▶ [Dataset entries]

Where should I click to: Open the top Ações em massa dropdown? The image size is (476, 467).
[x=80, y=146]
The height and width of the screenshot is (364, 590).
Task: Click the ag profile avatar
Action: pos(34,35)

▶ [Aim of the exercise]
Each record is to be restated word for word.

▶ [The answer]
Where should I click to: Open the top Ações em massa dropdown? The image size is (476, 467).
[x=80, y=146]
The height and width of the screenshot is (364, 590).
Task: Click the ag profile avatar
Action: pos(34,35)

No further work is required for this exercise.